- EXERCISE OBJECTIVE:
In the entries that follow, the line with "This screenshot has height=384, width=500." opens the range and the line with "1268x608 pixels." closes it; repeat that range exactly, both lines included.

(Stored records)
* * * * * * *

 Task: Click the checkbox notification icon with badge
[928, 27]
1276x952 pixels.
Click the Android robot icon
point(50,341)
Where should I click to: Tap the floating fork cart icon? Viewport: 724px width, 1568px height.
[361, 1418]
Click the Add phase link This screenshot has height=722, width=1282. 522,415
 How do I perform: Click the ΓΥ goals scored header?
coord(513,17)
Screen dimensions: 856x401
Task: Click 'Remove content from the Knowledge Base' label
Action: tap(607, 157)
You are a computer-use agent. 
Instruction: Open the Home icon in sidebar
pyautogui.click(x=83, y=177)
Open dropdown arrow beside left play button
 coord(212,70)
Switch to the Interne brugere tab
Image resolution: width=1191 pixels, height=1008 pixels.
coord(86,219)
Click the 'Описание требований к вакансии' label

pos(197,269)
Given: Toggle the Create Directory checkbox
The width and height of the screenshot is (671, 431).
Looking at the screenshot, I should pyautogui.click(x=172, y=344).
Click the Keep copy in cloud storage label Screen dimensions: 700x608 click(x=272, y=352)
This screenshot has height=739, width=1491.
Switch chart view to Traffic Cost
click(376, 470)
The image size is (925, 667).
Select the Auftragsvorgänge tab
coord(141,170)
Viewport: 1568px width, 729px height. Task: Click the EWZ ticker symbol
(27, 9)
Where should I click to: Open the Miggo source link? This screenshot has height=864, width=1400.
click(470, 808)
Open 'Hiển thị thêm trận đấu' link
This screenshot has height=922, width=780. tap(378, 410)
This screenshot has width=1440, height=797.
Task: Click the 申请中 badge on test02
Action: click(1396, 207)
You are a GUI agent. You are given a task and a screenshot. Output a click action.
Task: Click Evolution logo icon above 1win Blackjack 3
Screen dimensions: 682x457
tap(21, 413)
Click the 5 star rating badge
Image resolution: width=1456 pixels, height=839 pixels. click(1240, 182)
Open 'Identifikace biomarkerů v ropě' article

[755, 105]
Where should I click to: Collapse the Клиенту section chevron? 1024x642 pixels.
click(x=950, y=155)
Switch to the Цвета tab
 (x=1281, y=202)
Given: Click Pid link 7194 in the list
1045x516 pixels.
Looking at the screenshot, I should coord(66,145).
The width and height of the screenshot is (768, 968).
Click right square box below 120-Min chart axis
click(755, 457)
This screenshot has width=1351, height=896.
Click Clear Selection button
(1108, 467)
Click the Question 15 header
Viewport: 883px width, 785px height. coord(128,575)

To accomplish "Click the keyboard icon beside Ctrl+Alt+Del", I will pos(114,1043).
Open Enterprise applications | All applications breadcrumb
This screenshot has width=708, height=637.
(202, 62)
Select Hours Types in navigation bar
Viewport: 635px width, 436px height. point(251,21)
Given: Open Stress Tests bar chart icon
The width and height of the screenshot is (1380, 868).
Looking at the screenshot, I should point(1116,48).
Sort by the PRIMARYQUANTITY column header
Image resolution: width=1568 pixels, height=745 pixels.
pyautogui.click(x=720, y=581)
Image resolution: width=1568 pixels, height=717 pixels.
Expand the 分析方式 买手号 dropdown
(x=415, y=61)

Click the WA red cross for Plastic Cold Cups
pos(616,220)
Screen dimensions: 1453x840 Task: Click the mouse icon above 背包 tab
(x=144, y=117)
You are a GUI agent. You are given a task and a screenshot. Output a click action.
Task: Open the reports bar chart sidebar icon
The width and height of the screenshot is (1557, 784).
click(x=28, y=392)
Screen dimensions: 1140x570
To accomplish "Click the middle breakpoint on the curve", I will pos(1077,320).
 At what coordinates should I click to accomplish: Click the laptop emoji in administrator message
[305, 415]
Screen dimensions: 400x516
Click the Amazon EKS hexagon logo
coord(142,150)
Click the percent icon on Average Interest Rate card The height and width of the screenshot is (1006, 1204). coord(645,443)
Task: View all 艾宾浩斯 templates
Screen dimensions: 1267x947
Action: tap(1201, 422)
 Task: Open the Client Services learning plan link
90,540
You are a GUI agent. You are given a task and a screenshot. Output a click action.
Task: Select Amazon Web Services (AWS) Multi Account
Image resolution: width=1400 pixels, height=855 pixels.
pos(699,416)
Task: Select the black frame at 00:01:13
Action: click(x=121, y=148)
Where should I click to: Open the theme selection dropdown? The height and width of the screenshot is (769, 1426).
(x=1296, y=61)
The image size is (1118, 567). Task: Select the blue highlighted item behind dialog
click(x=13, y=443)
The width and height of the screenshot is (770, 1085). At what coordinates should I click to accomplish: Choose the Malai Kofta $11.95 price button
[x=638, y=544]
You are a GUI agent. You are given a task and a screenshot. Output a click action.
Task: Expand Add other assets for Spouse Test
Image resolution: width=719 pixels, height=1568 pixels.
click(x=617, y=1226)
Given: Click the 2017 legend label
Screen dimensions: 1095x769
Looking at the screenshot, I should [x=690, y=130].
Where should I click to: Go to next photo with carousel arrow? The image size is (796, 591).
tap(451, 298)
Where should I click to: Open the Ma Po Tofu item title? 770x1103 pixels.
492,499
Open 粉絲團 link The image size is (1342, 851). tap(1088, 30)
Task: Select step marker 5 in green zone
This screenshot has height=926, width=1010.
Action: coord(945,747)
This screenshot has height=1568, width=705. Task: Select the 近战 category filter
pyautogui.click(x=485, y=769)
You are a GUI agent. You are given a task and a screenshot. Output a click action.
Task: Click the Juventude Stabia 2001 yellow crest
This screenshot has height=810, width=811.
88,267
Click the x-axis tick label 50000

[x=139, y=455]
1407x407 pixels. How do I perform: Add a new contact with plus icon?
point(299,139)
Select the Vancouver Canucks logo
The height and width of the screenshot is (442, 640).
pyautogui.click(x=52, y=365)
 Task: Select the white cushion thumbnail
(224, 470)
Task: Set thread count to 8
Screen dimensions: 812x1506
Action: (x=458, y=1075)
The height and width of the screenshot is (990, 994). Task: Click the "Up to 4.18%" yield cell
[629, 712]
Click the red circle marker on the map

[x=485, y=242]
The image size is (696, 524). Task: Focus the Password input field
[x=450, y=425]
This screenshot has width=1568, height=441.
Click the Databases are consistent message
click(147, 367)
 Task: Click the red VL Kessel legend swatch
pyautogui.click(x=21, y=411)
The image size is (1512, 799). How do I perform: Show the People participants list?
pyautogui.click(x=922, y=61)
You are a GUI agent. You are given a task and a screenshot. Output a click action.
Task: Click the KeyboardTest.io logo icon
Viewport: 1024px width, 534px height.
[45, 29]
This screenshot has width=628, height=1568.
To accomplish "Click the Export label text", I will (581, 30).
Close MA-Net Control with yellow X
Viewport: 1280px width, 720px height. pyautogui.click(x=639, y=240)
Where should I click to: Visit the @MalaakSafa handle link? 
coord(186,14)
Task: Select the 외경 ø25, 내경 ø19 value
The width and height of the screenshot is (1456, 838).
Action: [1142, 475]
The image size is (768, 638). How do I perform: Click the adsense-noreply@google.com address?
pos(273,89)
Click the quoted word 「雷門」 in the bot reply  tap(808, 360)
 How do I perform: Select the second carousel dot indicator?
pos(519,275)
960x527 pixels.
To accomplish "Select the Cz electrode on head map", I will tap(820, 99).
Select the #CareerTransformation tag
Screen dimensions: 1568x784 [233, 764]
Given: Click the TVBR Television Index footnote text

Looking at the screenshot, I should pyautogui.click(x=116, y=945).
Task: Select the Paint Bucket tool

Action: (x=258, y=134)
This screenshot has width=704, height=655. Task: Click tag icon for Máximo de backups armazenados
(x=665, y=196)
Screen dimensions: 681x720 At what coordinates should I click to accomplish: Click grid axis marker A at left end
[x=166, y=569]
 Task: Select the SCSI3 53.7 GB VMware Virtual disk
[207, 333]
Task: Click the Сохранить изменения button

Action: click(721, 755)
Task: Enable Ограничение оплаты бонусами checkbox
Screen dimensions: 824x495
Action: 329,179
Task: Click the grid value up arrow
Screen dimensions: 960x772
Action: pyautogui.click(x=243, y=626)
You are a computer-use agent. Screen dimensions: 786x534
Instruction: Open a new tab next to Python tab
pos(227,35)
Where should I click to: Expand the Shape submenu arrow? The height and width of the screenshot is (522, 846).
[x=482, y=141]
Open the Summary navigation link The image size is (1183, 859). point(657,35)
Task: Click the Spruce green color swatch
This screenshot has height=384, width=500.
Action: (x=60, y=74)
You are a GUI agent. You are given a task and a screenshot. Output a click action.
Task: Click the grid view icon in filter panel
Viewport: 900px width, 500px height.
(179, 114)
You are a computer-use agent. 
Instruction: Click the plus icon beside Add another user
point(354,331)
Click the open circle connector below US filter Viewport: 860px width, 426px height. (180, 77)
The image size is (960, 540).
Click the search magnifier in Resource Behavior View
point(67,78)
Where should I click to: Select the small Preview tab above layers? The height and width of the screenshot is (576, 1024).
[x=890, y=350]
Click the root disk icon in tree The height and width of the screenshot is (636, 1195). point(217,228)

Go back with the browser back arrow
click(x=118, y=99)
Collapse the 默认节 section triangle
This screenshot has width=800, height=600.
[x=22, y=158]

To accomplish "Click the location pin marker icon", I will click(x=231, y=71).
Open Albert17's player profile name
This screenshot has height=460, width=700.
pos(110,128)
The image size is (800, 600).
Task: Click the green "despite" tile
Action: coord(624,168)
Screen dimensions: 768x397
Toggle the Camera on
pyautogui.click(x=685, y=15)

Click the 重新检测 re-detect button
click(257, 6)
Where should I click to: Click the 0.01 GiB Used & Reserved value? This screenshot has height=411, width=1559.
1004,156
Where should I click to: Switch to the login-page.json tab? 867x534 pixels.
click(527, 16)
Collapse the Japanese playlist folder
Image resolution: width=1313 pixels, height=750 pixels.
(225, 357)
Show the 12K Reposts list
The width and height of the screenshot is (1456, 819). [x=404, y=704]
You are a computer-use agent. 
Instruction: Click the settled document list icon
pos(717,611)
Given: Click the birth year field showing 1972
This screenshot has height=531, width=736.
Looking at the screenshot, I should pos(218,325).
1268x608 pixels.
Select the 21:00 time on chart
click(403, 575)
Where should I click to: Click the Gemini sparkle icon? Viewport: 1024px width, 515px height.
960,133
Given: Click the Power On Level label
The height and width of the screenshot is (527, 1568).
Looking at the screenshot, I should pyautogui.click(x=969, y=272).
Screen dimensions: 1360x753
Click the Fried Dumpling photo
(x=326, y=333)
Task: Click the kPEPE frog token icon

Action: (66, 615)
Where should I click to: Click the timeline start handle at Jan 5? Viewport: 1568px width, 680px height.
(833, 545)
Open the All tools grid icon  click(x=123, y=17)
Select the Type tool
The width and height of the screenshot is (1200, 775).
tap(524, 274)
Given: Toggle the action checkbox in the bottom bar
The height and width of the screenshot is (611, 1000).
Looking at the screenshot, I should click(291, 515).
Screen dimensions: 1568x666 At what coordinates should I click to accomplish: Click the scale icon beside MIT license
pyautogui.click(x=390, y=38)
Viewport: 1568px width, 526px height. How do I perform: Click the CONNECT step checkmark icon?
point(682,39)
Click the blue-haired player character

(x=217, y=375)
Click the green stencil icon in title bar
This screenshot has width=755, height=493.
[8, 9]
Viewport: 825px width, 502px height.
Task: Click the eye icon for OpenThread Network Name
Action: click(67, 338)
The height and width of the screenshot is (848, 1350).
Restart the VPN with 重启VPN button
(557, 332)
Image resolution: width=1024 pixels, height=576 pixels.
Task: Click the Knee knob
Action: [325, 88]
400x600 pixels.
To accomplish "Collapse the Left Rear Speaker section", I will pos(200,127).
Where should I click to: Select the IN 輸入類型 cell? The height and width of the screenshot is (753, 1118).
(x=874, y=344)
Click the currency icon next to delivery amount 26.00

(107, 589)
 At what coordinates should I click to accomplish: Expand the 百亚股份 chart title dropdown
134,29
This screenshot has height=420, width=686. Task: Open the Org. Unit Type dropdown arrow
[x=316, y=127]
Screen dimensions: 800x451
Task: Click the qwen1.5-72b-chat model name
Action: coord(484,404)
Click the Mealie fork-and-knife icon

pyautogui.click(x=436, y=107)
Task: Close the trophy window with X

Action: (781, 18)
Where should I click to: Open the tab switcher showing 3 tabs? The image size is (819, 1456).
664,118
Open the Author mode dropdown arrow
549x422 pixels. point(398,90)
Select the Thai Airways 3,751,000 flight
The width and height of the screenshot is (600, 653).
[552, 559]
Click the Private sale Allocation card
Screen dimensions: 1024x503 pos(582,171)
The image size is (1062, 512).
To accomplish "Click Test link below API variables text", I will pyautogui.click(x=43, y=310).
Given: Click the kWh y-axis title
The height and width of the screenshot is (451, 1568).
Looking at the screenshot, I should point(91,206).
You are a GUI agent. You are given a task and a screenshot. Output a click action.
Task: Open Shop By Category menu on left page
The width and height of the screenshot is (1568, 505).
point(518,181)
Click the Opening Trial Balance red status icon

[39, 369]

* * * * * * *

- OUTPUT BELOW:
This screenshot has height=384, width=500.
Action: (x=60, y=74)
You are a GUI agent. You are given a task and a screenshot. Output a click action.
Task: Click the grid view icon in filter panel
Viewport: 900px width, 500px height.
(179, 114)
You are a computer-use agent. 
Instruction: Click the plus icon beside Add another user
point(354,331)
Click the open circle connector below US filter Viewport: 860px width, 426px height. (180, 77)
The image size is (960, 540).
Click the search magnifier in Resource Behavior View
point(67,78)
Where should I click to: Select the small Preview tab above layers? The height and width of the screenshot is (576, 1024).
[x=890, y=350]
Click the root disk icon in tree The height and width of the screenshot is (636, 1195). point(217,228)

Go back with the browser back arrow
click(x=118, y=99)
Collapse the 默认节 section triangle
This screenshot has width=800, height=600.
[x=22, y=158]

To accomplish "Click the location pin marker icon", I will click(x=231, y=71).
Open Albert17's player profile name
This screenshot has height=460, width=700.
pos(110,128)
The image size is (800, 600).
Task: Click the green "despite" tile
Action: coord(624,168)
Screen dimensions: 768x397
Toggle the Camera on
pyautogui.click(x=685, y=15)

Click the 重新检测 re-detect button
click(257, 6)
Where should I click to: Click the 0.01 GiB Used & Reserved value? This screenshot has height=411, width=1559.
1004,156
Where should I click to: Switch to the login-page.json tab? 867x534 pixels.
click(527, 16)
Collapse the Japanese playlist folder
Image resolution: width=1313 pixels, height=750 pixels.
(225, 357)
Show the 12K Reposts list
The width and height of the screenshot is (1456, 819). [x=404, y=704]
You are a computer-use agent. 
Instruction: Click the settled document list icon
pos(717,611)
Given: Click the birth year field showing 1972
This screenshot has height=531, width=736.
Looking at the screenshot, I should pos(218,325).
1268x608 pixels.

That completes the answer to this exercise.